From The Wave magazine's article "Children Caught Between Celebrities" by Seanbaby:
"There is one thing that sets Britney and her aspiring rapper apart from other bad celebrity parents: they didn’t give their kids moon names. Sean Preston and Jayden James are extraordinarily normal. Most times, you can’t trust famous people near a birth certificate. Rachel Griffiths gave birth to a
Banjo. Jason Lee has one named
Pilot Inspektor. Magician Penn Jillette named his daughter
Moxie Crimefighter, apparently hoping she’ll someday grow into a Hanna-Barbera cartoon. Gwyneth Paltrow has a gentler level of name insanity as she chose to call her children
Apple and
Moses. These sound cute until you realize that for the rest of their life, any point they ever make can be refuted by saying, “Nice name, Apple.” And then, “Face!”

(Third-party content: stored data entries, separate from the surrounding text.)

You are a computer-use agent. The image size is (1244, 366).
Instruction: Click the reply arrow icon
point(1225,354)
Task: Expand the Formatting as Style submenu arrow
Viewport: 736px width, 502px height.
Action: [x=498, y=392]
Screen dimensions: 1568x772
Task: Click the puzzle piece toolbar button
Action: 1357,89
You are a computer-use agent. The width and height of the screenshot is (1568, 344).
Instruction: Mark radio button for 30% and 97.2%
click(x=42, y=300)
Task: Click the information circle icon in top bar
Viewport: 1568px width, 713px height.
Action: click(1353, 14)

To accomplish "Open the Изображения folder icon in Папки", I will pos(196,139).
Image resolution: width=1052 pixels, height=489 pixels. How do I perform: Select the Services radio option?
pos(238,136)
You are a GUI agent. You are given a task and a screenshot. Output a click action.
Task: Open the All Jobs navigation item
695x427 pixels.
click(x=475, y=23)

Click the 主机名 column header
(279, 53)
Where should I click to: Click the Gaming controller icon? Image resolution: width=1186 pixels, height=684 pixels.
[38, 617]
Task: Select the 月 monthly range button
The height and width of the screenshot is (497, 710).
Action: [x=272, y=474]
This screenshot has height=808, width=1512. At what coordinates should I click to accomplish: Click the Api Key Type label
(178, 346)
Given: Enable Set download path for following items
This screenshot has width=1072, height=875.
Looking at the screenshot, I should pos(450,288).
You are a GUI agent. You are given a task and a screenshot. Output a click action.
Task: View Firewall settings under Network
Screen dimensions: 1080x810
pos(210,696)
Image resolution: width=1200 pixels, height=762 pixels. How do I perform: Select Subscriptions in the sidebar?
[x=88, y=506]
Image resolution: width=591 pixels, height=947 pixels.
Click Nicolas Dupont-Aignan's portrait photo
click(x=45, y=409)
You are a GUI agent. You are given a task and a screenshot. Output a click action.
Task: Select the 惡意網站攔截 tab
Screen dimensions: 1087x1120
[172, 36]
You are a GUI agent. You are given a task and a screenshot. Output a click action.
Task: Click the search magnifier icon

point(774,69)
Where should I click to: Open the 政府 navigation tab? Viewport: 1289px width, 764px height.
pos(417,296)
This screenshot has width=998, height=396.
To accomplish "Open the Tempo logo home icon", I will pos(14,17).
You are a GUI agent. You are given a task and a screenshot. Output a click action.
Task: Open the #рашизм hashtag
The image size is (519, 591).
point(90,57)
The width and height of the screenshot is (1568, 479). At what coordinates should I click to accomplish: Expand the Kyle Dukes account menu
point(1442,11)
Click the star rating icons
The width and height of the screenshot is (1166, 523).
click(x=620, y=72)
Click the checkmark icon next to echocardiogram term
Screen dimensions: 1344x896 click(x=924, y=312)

Do celebrities think they’re too special to give their offspring human names? Psychologists think yes, they all might as well have named their children Narcissistic Attention Grab. However, it could come from a level of absurdity that only they can understand. For instance, during his film career, Nicolas Cage has answered to Smokey, Dr. Stanley Goodspeed, Hi, and Ghost Rider. To him, it’s perfectly reasonable for a baby to have the same name as Superman. There are probably D-List actors we don’t hear about that name their children far worse."